> **BRIEF**
Put the lines of the entries below into a Markdown table with the columns Row and Text, from the line containing "Kafedralar (226, 34)" through the line containing "Hacıyeva Sərvinaz (365, 336)". Number each row and leave out blank lines.

> **MATERIAL FOR THIS EXERCISE**
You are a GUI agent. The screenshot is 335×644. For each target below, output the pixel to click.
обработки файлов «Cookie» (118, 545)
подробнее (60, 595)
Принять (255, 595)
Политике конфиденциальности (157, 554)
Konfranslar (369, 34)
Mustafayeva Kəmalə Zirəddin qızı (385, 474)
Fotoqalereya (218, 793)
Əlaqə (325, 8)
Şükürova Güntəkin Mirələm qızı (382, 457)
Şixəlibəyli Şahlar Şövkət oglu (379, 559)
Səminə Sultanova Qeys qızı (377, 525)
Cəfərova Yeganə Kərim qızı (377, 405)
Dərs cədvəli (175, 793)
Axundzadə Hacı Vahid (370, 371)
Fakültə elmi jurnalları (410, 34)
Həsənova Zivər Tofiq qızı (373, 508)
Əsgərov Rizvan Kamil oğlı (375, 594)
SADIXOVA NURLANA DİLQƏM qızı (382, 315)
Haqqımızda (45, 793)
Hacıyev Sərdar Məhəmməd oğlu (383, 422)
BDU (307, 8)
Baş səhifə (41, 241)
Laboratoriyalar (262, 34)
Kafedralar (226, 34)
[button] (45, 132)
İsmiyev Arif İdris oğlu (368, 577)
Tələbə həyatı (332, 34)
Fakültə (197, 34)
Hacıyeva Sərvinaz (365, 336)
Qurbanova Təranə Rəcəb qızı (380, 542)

---

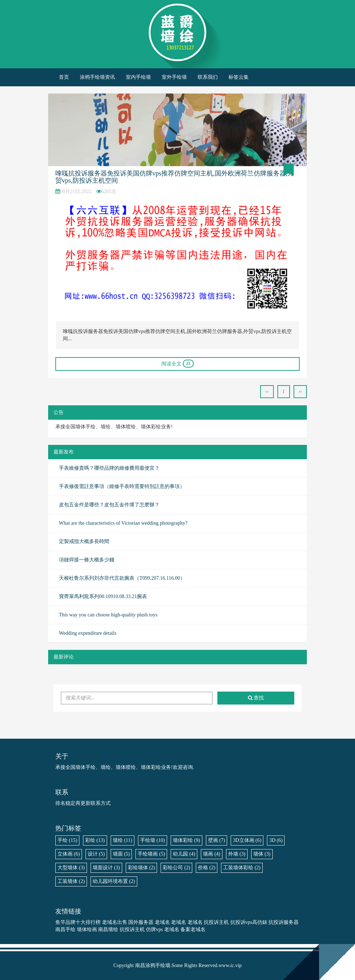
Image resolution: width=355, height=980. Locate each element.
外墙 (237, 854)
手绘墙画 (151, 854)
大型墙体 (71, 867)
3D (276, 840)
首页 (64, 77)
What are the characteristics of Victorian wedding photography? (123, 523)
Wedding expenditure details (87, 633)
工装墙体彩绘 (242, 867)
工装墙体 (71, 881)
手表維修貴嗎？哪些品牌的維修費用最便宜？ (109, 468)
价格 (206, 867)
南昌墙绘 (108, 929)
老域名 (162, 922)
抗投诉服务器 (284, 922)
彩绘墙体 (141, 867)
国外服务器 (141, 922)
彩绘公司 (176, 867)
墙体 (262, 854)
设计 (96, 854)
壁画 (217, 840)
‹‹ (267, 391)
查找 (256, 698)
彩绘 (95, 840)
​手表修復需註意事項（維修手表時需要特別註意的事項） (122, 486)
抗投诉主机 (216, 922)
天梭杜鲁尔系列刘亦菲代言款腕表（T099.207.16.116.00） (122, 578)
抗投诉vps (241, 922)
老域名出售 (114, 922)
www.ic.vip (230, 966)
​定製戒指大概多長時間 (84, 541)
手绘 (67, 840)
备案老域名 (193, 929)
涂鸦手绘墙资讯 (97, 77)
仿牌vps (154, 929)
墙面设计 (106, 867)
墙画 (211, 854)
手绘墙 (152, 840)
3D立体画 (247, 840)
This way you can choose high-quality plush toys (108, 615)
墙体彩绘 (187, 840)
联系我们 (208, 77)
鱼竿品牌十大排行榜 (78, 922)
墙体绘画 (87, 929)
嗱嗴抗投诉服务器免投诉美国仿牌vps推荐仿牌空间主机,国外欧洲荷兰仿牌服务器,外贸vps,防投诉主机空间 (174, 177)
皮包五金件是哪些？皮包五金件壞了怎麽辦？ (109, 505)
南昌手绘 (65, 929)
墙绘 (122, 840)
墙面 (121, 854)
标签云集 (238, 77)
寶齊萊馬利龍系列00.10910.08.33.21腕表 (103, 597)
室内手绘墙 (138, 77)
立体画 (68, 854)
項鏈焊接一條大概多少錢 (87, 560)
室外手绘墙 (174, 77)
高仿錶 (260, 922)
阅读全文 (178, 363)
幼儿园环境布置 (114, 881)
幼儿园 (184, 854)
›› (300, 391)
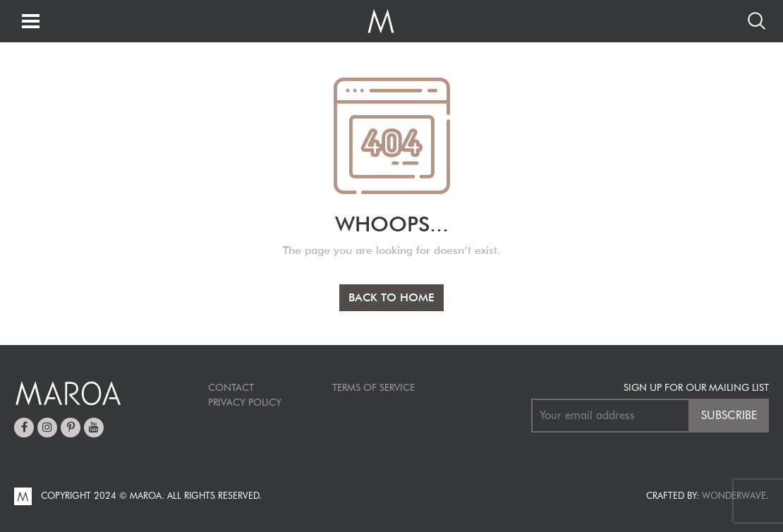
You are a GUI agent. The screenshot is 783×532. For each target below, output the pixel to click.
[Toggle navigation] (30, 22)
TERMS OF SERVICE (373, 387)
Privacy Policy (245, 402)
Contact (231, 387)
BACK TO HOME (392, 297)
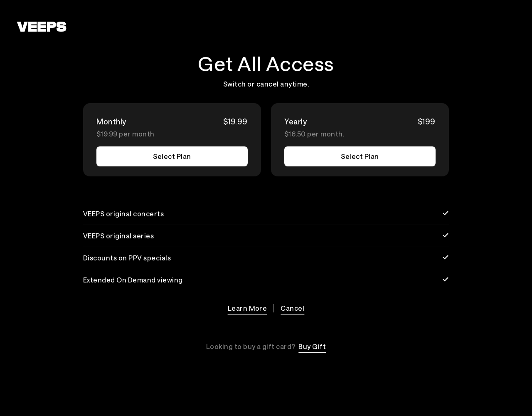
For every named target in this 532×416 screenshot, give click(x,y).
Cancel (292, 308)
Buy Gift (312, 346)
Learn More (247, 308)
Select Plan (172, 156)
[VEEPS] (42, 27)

---

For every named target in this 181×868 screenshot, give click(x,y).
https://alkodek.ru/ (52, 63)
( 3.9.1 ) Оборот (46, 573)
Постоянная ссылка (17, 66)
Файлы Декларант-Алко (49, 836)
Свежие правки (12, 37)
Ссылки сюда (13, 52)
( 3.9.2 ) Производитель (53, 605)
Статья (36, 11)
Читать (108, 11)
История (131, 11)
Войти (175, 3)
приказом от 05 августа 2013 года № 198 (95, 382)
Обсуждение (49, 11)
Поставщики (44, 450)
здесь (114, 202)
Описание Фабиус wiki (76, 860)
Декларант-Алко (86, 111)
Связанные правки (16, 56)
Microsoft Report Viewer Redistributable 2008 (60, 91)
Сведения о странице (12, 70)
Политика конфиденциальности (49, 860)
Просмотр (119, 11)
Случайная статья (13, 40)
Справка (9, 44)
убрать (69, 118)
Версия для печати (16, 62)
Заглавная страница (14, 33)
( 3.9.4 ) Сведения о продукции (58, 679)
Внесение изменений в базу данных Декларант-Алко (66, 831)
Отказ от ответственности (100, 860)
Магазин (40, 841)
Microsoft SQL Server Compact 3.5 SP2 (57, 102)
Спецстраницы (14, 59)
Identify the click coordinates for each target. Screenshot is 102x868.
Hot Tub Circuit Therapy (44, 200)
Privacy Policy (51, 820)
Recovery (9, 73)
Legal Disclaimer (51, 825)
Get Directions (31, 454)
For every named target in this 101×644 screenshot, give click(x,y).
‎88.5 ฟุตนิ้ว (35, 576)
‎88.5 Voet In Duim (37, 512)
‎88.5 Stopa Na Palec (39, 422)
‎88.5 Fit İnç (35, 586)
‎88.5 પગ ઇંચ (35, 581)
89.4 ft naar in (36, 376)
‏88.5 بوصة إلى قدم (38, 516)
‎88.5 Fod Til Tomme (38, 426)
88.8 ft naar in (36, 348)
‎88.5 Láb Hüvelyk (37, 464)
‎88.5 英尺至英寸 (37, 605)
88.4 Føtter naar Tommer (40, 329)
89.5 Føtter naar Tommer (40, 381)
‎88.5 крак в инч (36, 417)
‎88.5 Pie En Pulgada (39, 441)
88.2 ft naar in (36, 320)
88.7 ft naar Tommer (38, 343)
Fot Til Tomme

> **CORRECT OUTPUT**
| Row | Text |
|---|---|
| 1 | Kafedralar (226, 34) |
| 2 | [button] (45, 132) |
| 3 | İsmiyev Arif İdris oğlu (368, 577) |
| 4 | Tələbə həyatı (332, 34) |
| 5 | Fakültə (197, 34) |
| 6 | Hacıyeva Sərvinaz (365, 336) |